In sum, the Court finds that each of the individual provisions of the Monitor’s proposal, with the exception of resolving disputes concerning directions issued to counsel in response to questions propounded during a deposition, are permissible under the authority vested in the Monitor pursuant to his appointment order. Accordingly, during all future depositions, the Monitor may issue directions to the parties and their counsel in response to any objections asserted during depositions at which he presides. The ordinary practice should be for the examiner to continue with his or her examination, and for the Monitor to note the objection.
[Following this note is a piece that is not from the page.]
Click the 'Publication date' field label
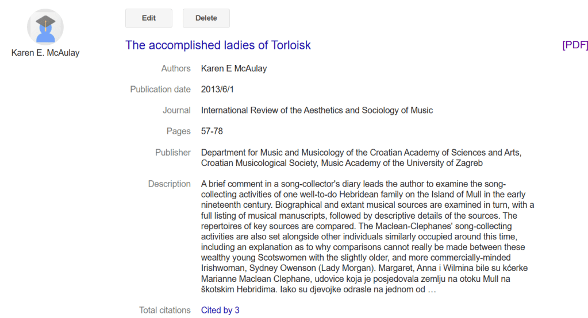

However, if counsel instructs the deponent not to answer, and explains that the instruction is necessary to preserve a privilege, to enforce a limitation directed by the court, or to present a motion under Rule 30(d)(4), the examiner should proceed to the next question unless counsel decides to permit the witness to answer the previous question. Additionally, during the course of any deposition, if the Monitor believes that counsel for either party or the deponent is engaging in conduct that seriously interferes with the proper administration of the deposition — i.e., akin to the conduct of defense counsel during the December 20, 2002 deposition of Donna Erwin — the Monitor should remind the offending person or persons that the Monitor may, in his discretion, terminate the deposition. If the offending person or persons does not cease from the offending behavior, the Monitor may, in his discretion, terminate the de*61position and/or file a report with the Court concerning the offending behavior in question. Such a report may, inter alia, include a recommendation that the Court issue an order to show cause requiring the offending person or persons to explain why his or her conduct should not be referred to the Disciplinary Panel for review and appropriate action, or why his or her conduct does not warrant sanctions pursuant to Rules 30(d)(3) or 37(a)(4)(A) of the Federal Rules of Civil Procedure.
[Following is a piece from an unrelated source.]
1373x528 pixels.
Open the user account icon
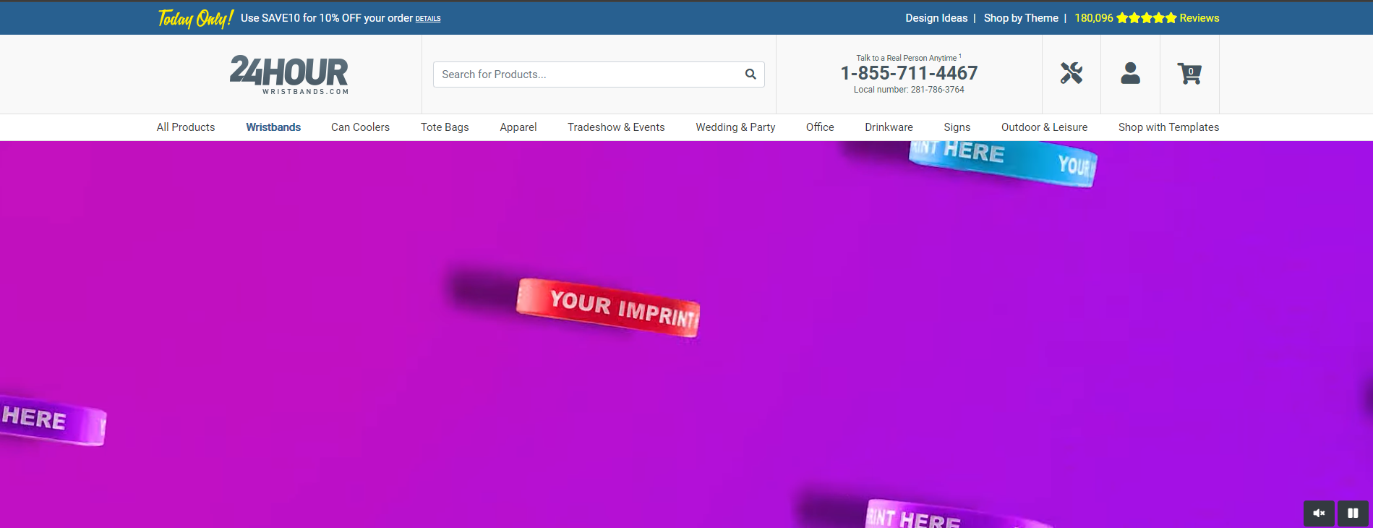(1130, 73)
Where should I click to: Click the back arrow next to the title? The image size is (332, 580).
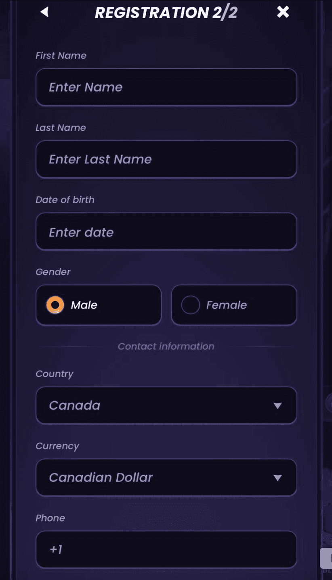tap(44, 12)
The Court also finds no reason why any portion of defendants’ motion for a protective order should be granted. Accordingly, the Court will deny defendants’ motion in full.

B. Sanctions Under Rule 26(c)

In their opposition brief, plaintiffs request that the Court award sanctions under Rule 26(c) of the Federal Rules of Civil Procedure against defendants if the Court denies defendants’ motion. Pis.’ Opp. Br. at 15-16. Rule 26(c), which governs protective orders, provides in relevant part that “[i]f the motion for a protective order is denied in whole or in part, the court may, on such terms and conditions as are just, order that any party or other person provide or permit discovery. The provisions of Rule 37(a)(4) apply to the award of expenses incurred in relation to the motion.” Rule 37(a)(4), in turn, provides in relevant part that

[i]f the motion is denied, the court ... shall, after affording an opportunity to be heard, require the moving party or the attorney filing the motion or both of them to pay to the party or deponent who opposed the motion the reasonable expenses incurred in opposing the motion, including attorney’s fees, unless the court finds that the making of the motion was substantially justified or that other circumstances make an award of expenses unjust.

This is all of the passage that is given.